Sorry. I just had to get that out.
This is a crystalline monstrosity, a tsunami flash frozen in place, looming overhead like a malignant glacier as we zoom in ever closer. To listen is to move across its surface, close enough to observe the essence of each facet like a diamond under microscope. Stripping his ‘post-dubstep’ production to its core and reflecting and amplifying each empty space against its sonic counterpart, the elemental touch only serves to enhance his latest evolution of vocal manipulation.
Leaving behind the extracted shards and melodic strings of vocal samples of prior releases, Blake’s voice runs the center of every track in a hall-of-mirrors chase with its own distorted reflection.

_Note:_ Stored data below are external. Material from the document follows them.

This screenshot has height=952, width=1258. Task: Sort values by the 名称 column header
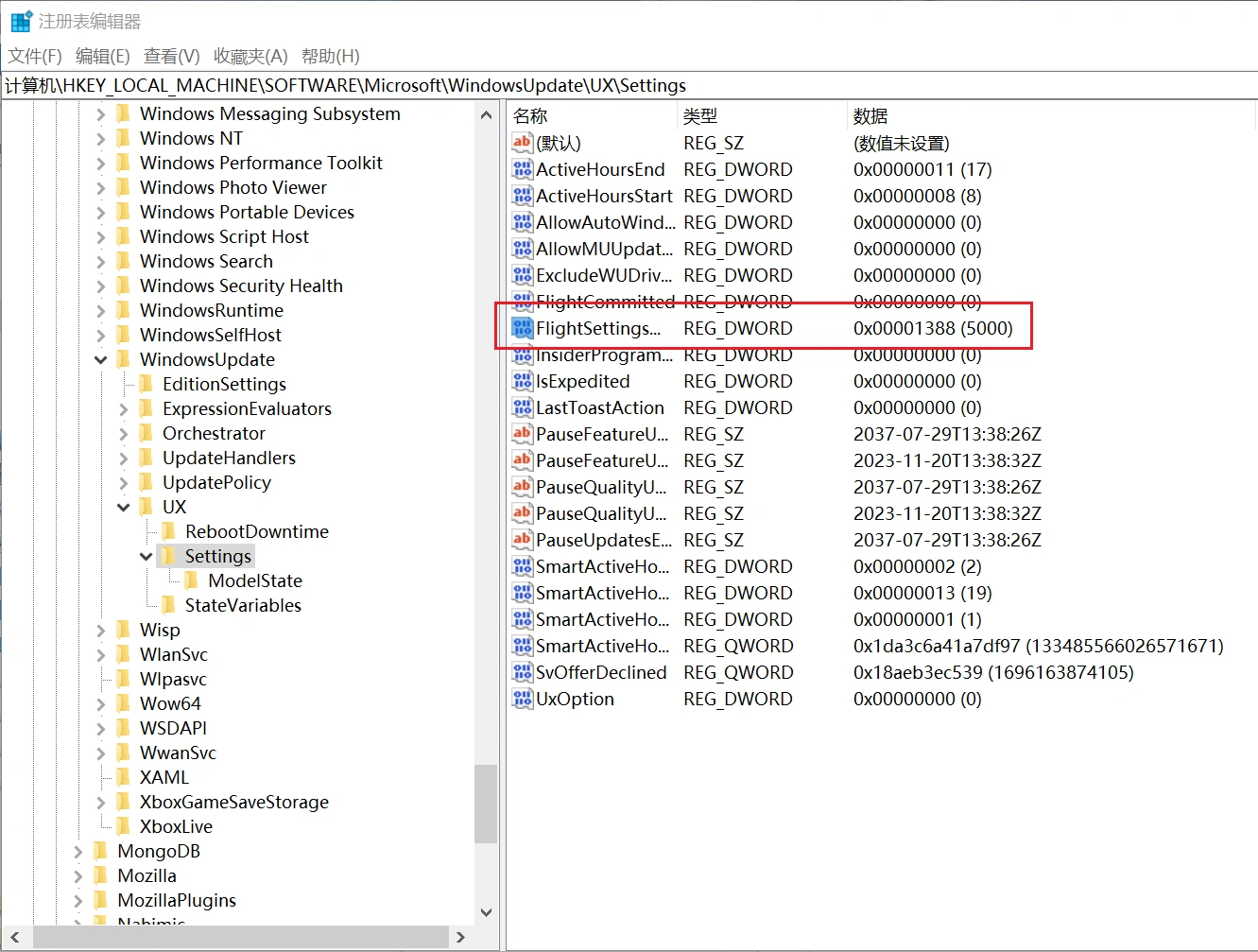coord(531,116)
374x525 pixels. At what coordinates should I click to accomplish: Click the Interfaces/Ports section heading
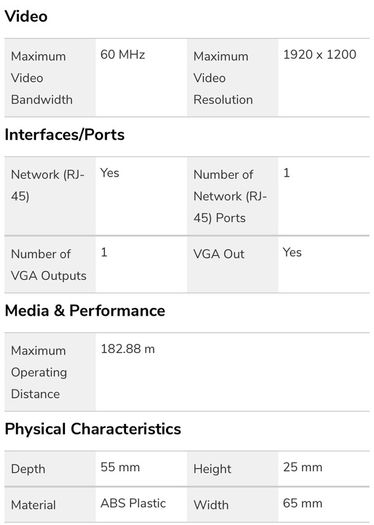coord(65,135)
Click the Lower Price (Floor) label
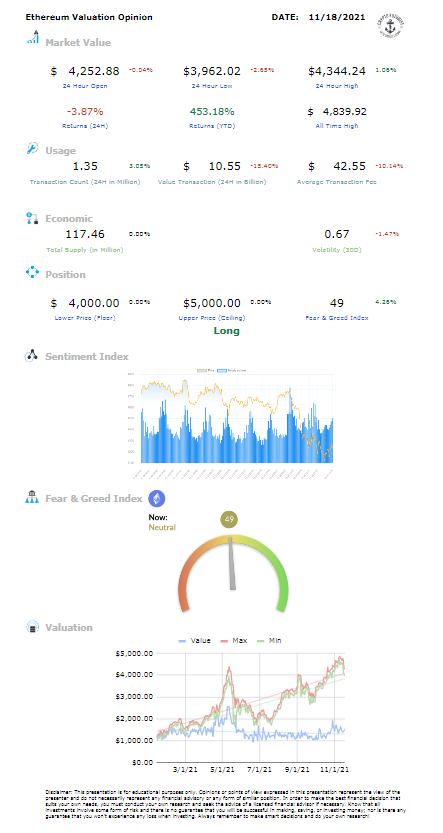The image size is (443, 833). coord(85,318)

Alternately disintegrating and exploding, submissive and dominating, his new showcase instrument even rises above digital manipulation entirely in rare moments of acoustic grace. On my first listen, this was akin to the moment your plane breaks through cloud cover, uncorking the brightness of the blazing sun on a rainy day. The final track in particular reaches an ascetic ideal, almost wholly a capella in execution. This isn’t what normally sates a beat-fiend looking for the newest fix, but it’s an exquisite rush all the same.
Speaking of a rush: second track The Wilhelm Scream is probably the key to my instant affection for this album. Opening with a plaintive synth line and echoed-at-God-level darkly winsome vocals, the song gradually fills in like final details on a vast canvas, a blueprint in miniature of Blake’s signature austerity. From an embryo of muted drum stabs and compressed guitar lines, Blake inflates a billowing dirigible, ascending past the atmosphere at its peak before swinging low with his most resonant phrase: I’m falling, falling, falling.. This shredded my perception of the artist and sent me hurtling towards the explosion that is Never Learnt To Share. When it hits for the first time, you’ll know what I mean.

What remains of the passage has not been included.